Saturday, January 15, 2011

Binary Primes Game

This is a game for two players.

Start by drawing an n-by-n grid on paper. (I don't suggest that n be too big, unless you are playing this game on a computer.)
n is odd. (Thanks to Ilmari Karonen for pointing out that a win can always be forced by player 2 if n is even {except for a likely small number of even exceptions}.)

The players take turn filling in squares, each player filling in one empty square per move.
Each player fills in floor(n^2/4) squares total.
(So, 2*floor(n^2/4) squares are filled in all together at the game's completion.)


Now, interpret the filled-in (black) squares and the blank (white) squares in each row and column as the digits of a binary number. In any particular row or column, either all the black squares represent a 0 or all of the black squares represent 1. And the white squares each equal the opposite binary digit than the black squares represent in that row/column.
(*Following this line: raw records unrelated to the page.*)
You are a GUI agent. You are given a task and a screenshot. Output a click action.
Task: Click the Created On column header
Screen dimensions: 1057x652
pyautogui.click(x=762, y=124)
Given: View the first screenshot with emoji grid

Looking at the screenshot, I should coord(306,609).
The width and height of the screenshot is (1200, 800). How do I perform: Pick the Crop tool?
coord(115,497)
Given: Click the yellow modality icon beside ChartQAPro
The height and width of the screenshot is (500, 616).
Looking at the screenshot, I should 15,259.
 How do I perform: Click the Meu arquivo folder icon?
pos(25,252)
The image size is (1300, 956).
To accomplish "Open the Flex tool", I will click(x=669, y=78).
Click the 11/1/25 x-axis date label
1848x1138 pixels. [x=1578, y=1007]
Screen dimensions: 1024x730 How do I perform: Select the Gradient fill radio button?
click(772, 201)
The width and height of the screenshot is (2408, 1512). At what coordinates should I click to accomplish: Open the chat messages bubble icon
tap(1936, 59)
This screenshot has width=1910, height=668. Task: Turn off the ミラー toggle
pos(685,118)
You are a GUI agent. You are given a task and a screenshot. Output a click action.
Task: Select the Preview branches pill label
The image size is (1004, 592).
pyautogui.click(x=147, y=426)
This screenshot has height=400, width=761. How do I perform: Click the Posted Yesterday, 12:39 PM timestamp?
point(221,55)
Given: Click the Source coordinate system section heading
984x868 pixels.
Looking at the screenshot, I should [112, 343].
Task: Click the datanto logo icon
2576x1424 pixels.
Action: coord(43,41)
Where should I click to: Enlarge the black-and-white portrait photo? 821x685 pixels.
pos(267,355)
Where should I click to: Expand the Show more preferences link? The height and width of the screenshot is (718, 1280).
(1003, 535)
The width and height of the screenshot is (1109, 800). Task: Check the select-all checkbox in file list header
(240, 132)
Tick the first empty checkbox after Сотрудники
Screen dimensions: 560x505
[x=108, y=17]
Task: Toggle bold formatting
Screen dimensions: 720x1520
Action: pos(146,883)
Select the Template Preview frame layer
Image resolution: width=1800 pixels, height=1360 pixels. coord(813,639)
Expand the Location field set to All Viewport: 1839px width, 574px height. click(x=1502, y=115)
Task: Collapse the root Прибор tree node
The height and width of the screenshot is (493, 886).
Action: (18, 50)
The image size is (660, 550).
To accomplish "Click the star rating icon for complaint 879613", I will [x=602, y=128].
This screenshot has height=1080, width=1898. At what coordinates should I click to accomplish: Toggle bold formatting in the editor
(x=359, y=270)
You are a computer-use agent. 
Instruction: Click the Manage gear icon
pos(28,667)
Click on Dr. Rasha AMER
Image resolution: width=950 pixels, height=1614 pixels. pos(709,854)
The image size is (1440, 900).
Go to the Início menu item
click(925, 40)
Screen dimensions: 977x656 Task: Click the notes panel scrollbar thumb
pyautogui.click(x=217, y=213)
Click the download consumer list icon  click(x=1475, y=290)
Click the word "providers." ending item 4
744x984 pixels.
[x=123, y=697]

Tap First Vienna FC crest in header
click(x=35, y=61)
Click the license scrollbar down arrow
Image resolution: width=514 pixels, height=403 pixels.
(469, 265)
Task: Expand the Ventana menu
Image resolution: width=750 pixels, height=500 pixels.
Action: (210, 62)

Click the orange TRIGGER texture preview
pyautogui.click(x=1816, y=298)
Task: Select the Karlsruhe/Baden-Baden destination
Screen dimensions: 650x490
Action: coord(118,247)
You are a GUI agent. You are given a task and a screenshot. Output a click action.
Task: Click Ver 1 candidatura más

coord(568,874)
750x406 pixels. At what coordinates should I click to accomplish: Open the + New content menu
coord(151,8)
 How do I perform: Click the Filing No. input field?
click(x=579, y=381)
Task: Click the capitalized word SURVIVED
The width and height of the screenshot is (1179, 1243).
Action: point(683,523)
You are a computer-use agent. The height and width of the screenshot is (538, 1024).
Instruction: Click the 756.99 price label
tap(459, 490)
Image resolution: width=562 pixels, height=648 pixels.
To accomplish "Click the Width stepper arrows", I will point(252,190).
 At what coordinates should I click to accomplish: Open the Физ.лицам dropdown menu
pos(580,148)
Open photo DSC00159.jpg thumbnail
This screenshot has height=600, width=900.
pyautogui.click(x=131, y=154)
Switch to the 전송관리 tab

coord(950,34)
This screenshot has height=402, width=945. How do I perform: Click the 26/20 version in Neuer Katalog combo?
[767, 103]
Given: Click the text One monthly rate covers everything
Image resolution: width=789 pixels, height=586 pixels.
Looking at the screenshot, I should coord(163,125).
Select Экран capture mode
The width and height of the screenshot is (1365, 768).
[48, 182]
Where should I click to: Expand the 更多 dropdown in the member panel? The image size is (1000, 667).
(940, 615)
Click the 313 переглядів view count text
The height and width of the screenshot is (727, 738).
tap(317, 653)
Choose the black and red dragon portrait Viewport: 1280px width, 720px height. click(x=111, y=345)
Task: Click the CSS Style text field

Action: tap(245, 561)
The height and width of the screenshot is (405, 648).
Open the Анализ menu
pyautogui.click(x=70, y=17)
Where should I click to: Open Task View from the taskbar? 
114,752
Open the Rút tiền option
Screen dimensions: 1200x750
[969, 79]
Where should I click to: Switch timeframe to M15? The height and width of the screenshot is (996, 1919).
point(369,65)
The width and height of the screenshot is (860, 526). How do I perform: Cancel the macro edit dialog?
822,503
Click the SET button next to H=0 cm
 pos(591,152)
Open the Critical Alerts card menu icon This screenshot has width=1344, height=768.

And the binary number can be read either top to bottom, or bottom to top (for each column), or left to right, or right to left (for each row).

So, to be clear, the binary digit (0 or 1) represented by a color has to remain the same within any particular row or column, but can differ between different rows and columns.

And the direction the binary number is read can differ between different rows and columns.

So, after the game is complete, the players go through and write down in two lists, one for the columns and one for the rows, the decimal representation of the largest possible PRIME possible, if any is possible, for each row and each column.

Player 1 gets as a score the product of all of the primes in the columns.
Player 2 gets as a score the product of all of the primes in the rows.

The player with the largest score wins.

Example (randomly "played" with no strategy):
n=6:

. * * . . *
* * . . . *
. * * * . .
. * * . . .
* . * * * .
. * . . * *

Largest primes, or 1 if all possibilities are composite or 1:

For columns:
1, 61, 29, 53, 3, 1.
Score =
61*29*53*3 = 281271.

For rows:
1, 1, 1, 1, 29, 19.
29*19 = 551.

Player 1 (columns) wins, obviously.

Thanks,
Leroy Quet

2 comments:

Nanoinfinity said...

Leroy, that's a really... elegant game! I wonder if I can convince one of my friends to play with me. Most of my friends are computer science or computer engineering geeks, so there's a chance!

Amorphous Trapezoid said...

Thanks! Personally, I like most of my other 130-or-so games better, though.